### Records drawn from a dataset
+ + + +

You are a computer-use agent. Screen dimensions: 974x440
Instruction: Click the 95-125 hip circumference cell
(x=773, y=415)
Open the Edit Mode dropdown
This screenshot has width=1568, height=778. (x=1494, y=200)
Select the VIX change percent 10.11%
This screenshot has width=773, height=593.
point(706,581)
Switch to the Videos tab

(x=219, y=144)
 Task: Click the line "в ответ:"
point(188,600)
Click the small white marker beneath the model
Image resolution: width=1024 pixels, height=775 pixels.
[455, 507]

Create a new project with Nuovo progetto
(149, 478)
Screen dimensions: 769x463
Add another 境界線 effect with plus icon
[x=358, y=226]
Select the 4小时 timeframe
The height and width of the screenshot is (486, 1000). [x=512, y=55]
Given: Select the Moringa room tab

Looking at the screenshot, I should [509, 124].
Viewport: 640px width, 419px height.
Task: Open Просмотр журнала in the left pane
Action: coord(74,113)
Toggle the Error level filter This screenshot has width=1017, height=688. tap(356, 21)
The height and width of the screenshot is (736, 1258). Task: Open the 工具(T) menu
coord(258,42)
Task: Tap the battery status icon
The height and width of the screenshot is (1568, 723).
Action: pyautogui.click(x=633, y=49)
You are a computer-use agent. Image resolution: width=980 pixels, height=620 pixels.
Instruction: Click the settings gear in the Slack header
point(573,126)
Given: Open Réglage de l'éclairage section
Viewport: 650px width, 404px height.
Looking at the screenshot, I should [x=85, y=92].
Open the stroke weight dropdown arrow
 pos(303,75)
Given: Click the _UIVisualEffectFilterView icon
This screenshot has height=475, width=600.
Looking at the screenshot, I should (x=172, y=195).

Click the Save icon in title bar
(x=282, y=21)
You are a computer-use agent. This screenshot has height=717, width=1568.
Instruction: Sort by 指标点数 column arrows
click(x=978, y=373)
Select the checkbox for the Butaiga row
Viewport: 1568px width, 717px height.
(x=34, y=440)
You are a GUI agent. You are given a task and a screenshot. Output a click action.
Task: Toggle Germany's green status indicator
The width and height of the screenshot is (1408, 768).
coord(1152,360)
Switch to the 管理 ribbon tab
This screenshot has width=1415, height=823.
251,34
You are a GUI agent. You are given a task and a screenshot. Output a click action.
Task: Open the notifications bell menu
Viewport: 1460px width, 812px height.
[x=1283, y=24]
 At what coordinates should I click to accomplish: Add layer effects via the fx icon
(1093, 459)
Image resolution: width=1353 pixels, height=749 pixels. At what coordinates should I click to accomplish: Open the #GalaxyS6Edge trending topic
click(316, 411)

+ + + +

### What you will do
Your reply must contain each entry, reproduced exactly.

### Answer section
You are a computer-use agent. Screen dimensions: 974x440
Instruction: Click the 95-125 hip circumference cell
(x=773, y=415)
Open the Edit Mode dropdown
This screenshot has width=1568, height=778. (x=1494, y=200)
Select the VIX change percent 10.11%
This screenshot has width=773, height=593.
point(706,581)
Switch to the Videos tab

(x=219, y=144)
 Task: Click the line "в ответ:"
point(188,600)
Click the small white marker beneath the model
Image resolution: width=1024 pixels, height=775 pixels.
[455, 507]

Create a new project with Nuovo progetto
(149, 478)
Screen dimensions: 769x463
Add another 境界線 effect with plus icon
[x=358, y=226]
Select the 4小时 timeframe
The height and width of the screenshot is (486, 1000). [x=512, y=55]
Given: Select the Moringa room tab

Looking at the screenshot, I should [509, 124].
Viewport: 640px width, 419px height.
Task: Open Просмотр журнала in the left pane
Action: coord(74,113)
Toggle the Error level filter This screenshot has width=1017, height=688. tap(356, 21)
The height and width of the screenshot is (736, 1258). Task: Open the 工具(T) menu
coord(258,42)
Task: Tap the battery status icon
The height and width of the screenshot is (1568, 723).
Action: pyautogui.click(x=633, y=49)
You are a computer-use agent. Image resolution: width=980 pixels, height=620 pixels.
Instruction: Click the settings gear in the Slack header
point(573,126)
Given: Open Réglage de l'éclairage section
Viewport: 650px width, 404px height.
Looking at the screenshot, I should [x=85, y=92].
Open the stroke weight dropdown arrow
 pos(303,75)
Given: Click the _UIVisualEffectFilterView icon
This screenshot has height=475, width=600.
Looking at the screenshot, I should (x=172, y=195).

Click the Save icon in title bar
(x=282, y=21)
You are a computer-use agent. This screenshot has height=717, width=1568.
Instruction: Sort by 指标点数 column arrows
click(x=978, y=373)
Select the checkbox for the Butaiga row
Viewport: 1568px width, 717px height.
(x=34, y=440)
You are a GUI agent. You are given a task and a screenshot. Output a click action.
Task: Toggle Germany's green status indicator
The width and height of the screenshot is (1408, 768).
coord(1152,360)
Switch to the 管理 ribbon tab
This screenshot has width=1415, height=823.
251,34
You are a GUI agent. You are given a task and a screenshot. Output a click action.
Task: Open the notifications bell menu
Viewport: 1460px width, 812px height.
[x=1283, y=24]
 At what coordinates should I click to accomplish: Add layer effects via the fx icon
(1093, 459)
Image resolution: width=1353 pixels, height=749 pixels. At what coordinates should I click to accomplish: Open the #GalaxyS6Edge trending topic
click(316, 411)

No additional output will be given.